Dr Ali El Kaafarani is the founder and CEO of PQShield, a British cybersecurity startup specialising in quantum-secure solutions. A University of Oxford spin-out, PQShield is pioneering the commercial roll-out of a new generation of cryptography that’s fit for the quantum challenge, yet integrates with companies’ legacy technology systems to protect them from the biggest threats of today and tomorrow. Dr El Kaafarani is a research fellow at Oxford’s Mathematical Institute and a former engineer at Hewlett-Packard Labs, with over a decade of academic and industrial experience. He is also a leading authority in the cryptography community.
Tell us about PQShield?
PQShield is a cybersecurity company specialising in post-quantum cryptography (PQC).

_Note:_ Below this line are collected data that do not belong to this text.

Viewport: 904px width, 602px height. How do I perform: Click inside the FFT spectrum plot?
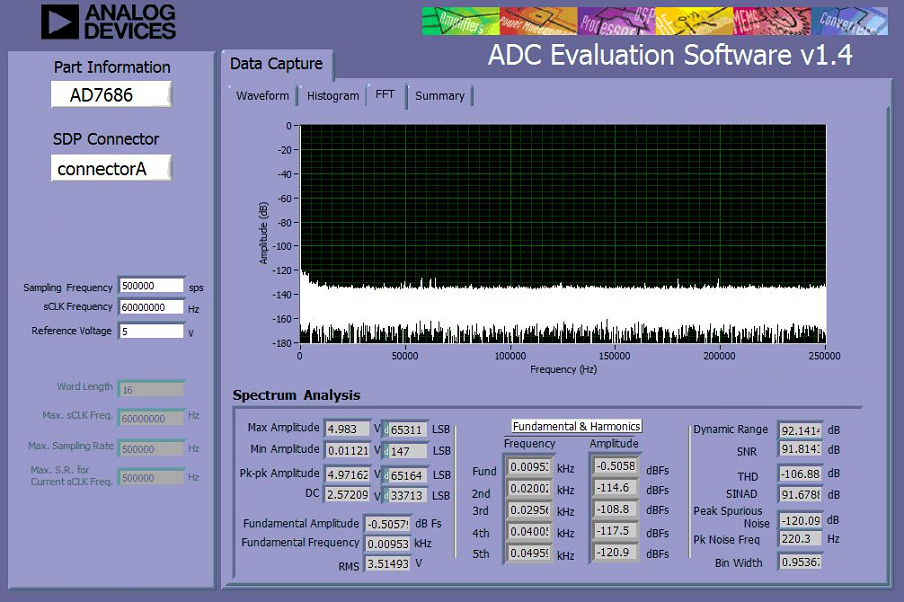pyautogui.click(x=563, y=234)
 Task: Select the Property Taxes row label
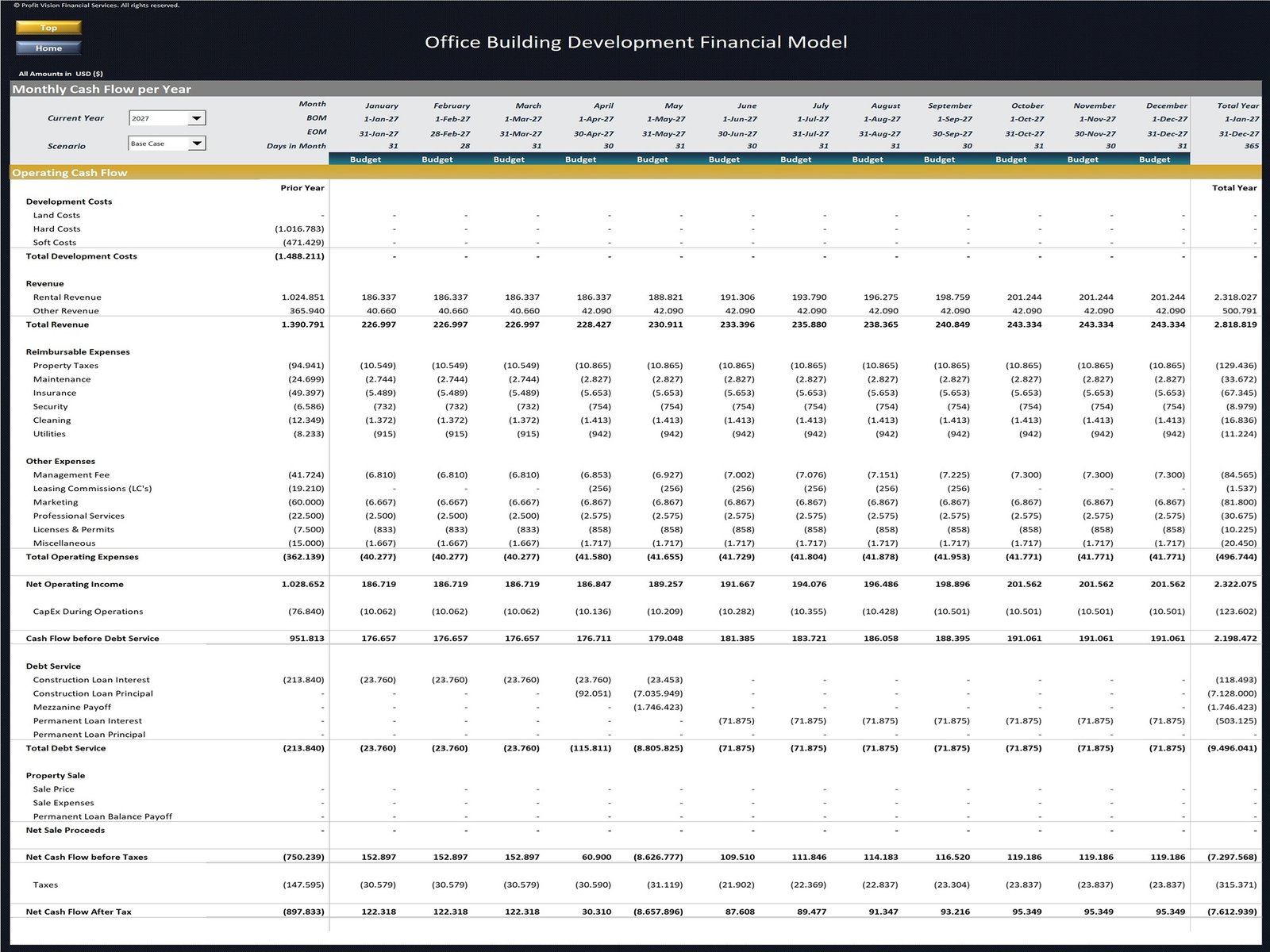66,366
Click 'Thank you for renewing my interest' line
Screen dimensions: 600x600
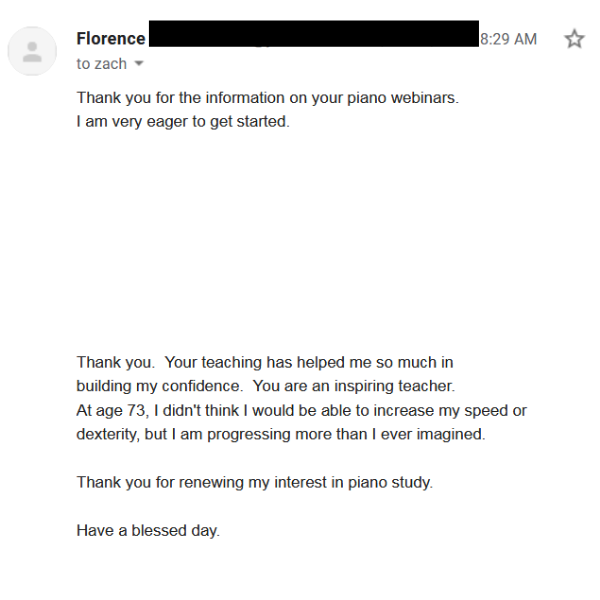tap(254, 482)
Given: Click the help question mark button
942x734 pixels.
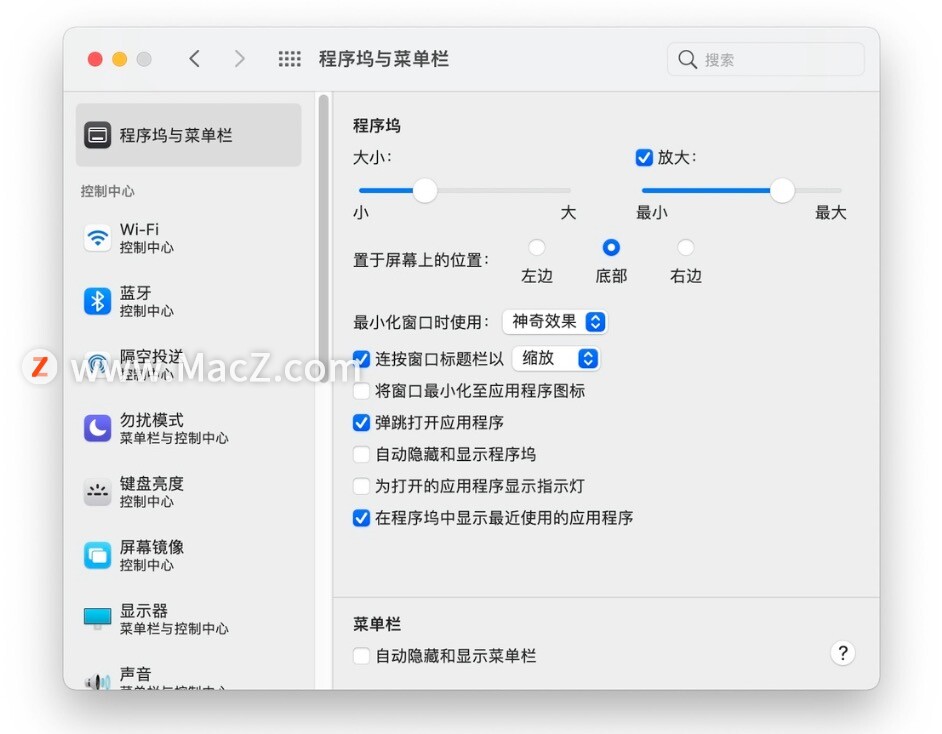Looking at the screenshot, I should coord(843,653).
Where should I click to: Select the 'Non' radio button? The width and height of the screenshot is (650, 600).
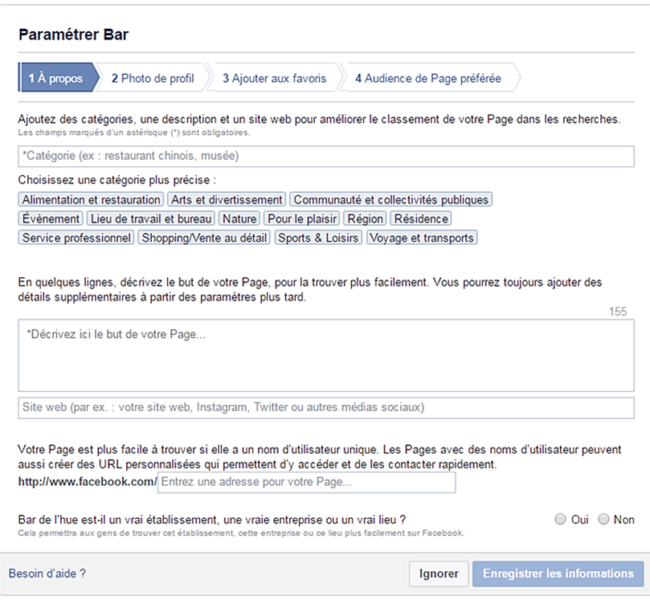(x=603, y=519)

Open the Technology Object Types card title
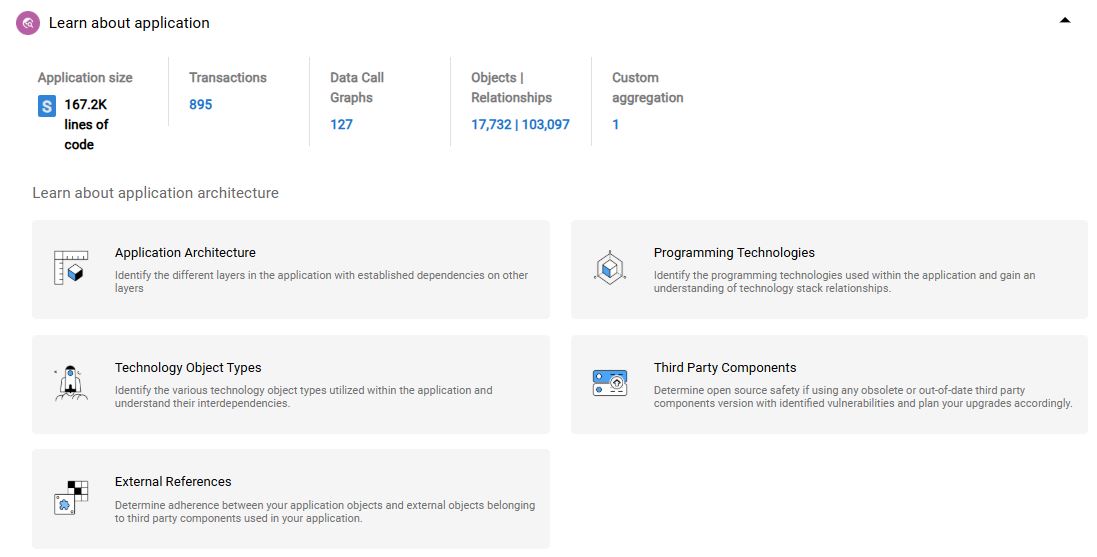coord(188,368)
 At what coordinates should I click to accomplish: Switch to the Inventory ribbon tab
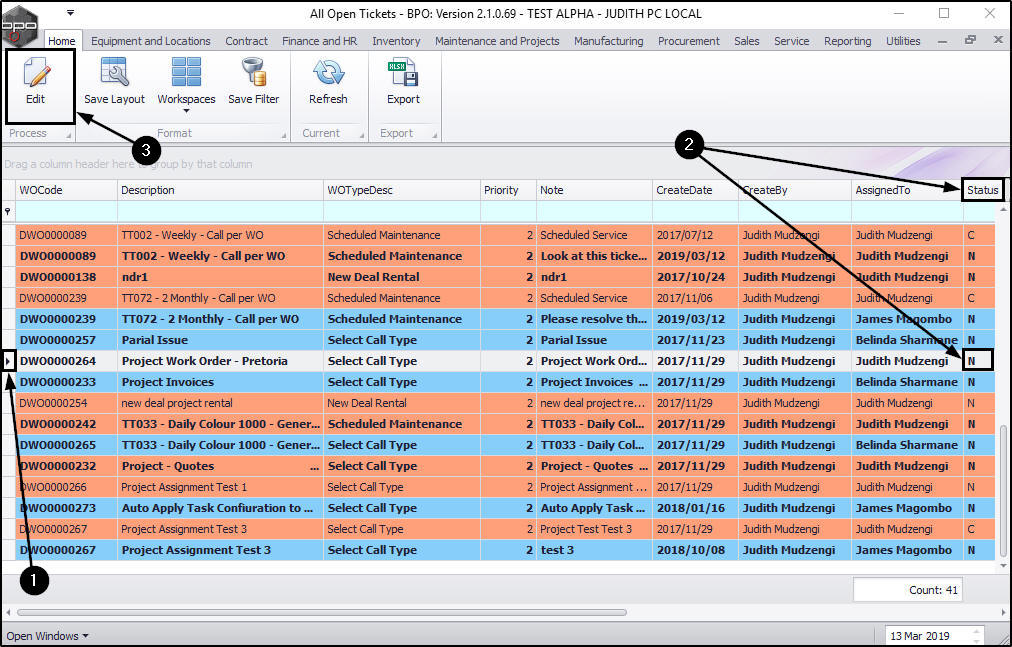coord(396,41)
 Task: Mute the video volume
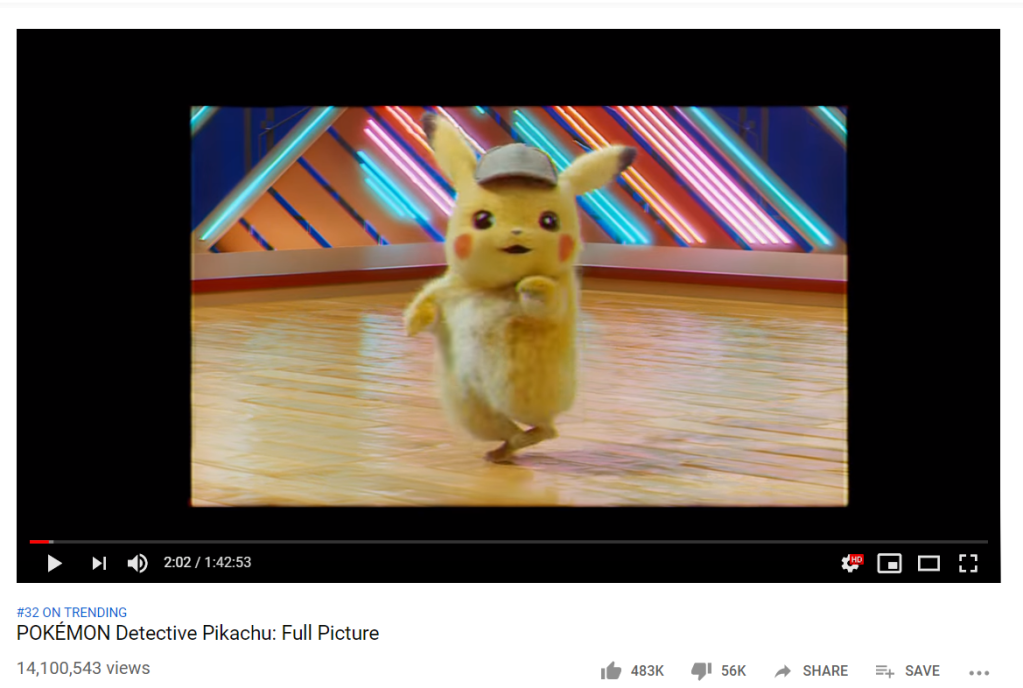click(137, 563)
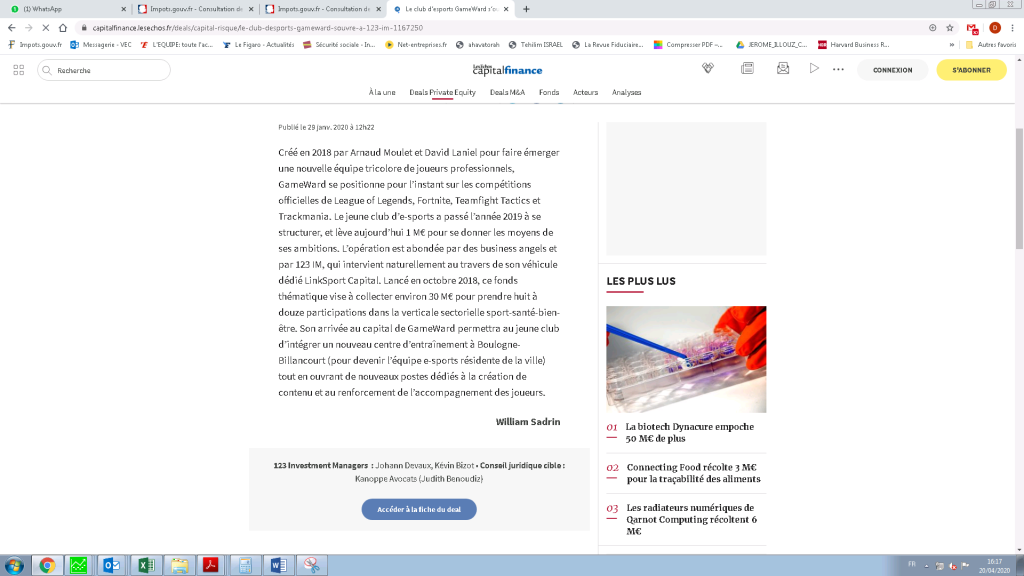Click Accéder à la fiche du deal
The height and width of the screenshot is (576, 1024).
coord(419,509)
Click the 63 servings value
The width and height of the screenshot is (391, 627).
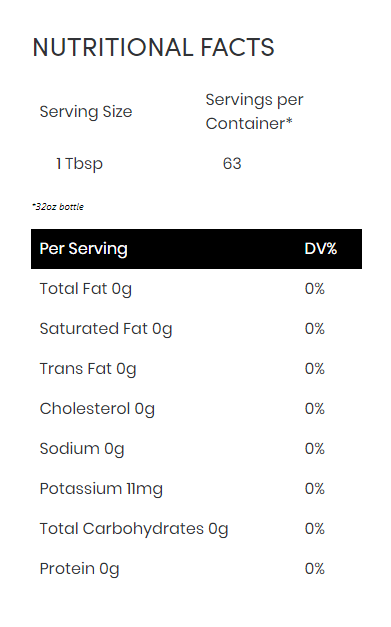coord(232,164)
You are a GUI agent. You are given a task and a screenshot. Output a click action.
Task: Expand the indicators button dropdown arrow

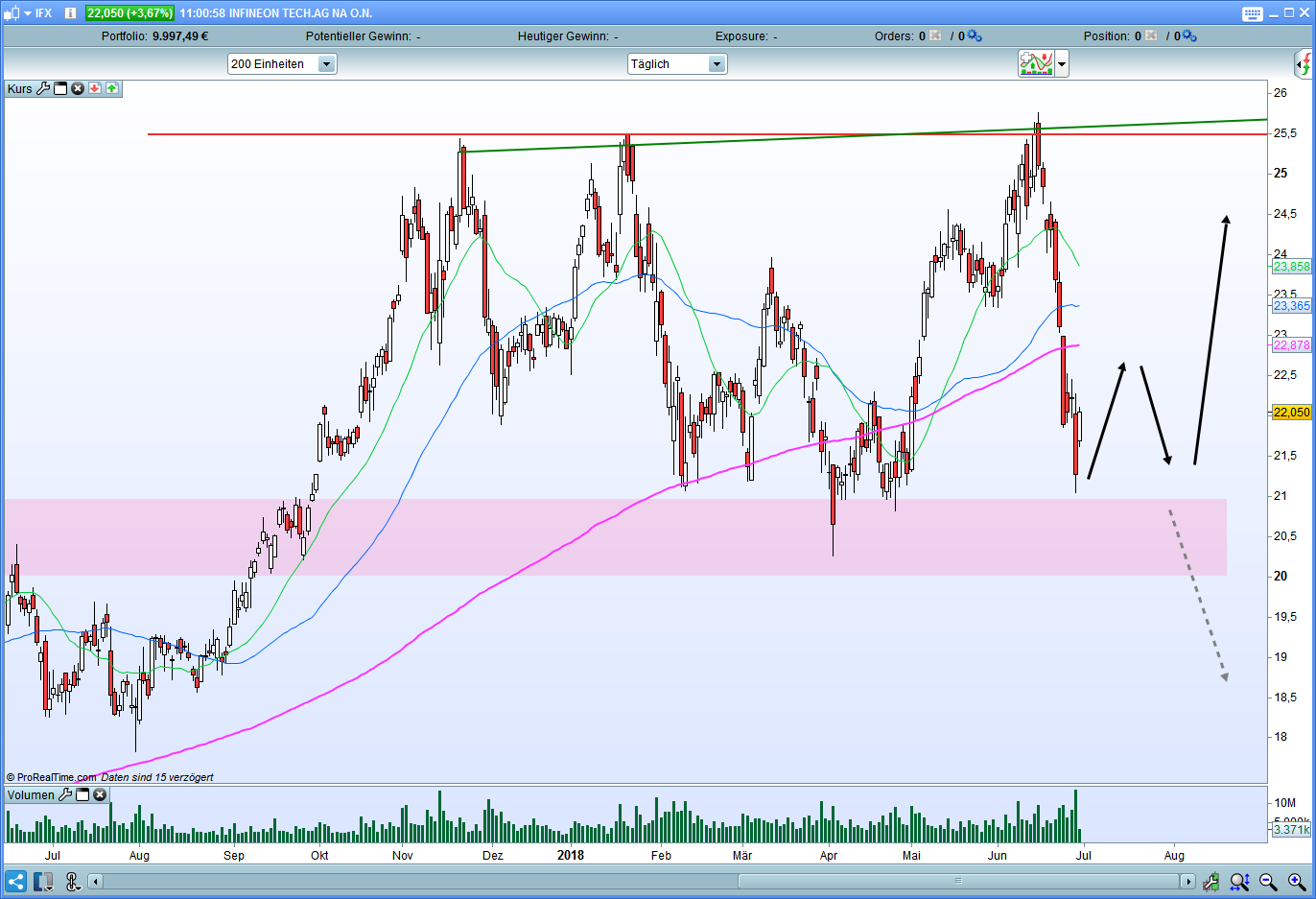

We are the only company that can demonstrate quantum-safe cryptography on chips, in applications, and in the cloud.
Headquartered in the UK and with teams in the US, France, Belgium,the Netherlands, and Japan, our quantum-secure cryptographic solutions work with companies’ legacy systems to protect devices and sensitive data now and for years to come.
Our team has one of the world’s highest concentrations of software and hardware cryptography experts outside academia and the classified sector. PQShield was a leading contributor to the National Institute of Standards and Technology (NIST) post-quantum cryptography standardisation project, and members of the PQShield team have also contributed multiple cryptographic extensions to RISC-V, the open standard instruction set architecture (ISA) that is rapidly gaining traction from proprietary competitors such as ARM and Intel.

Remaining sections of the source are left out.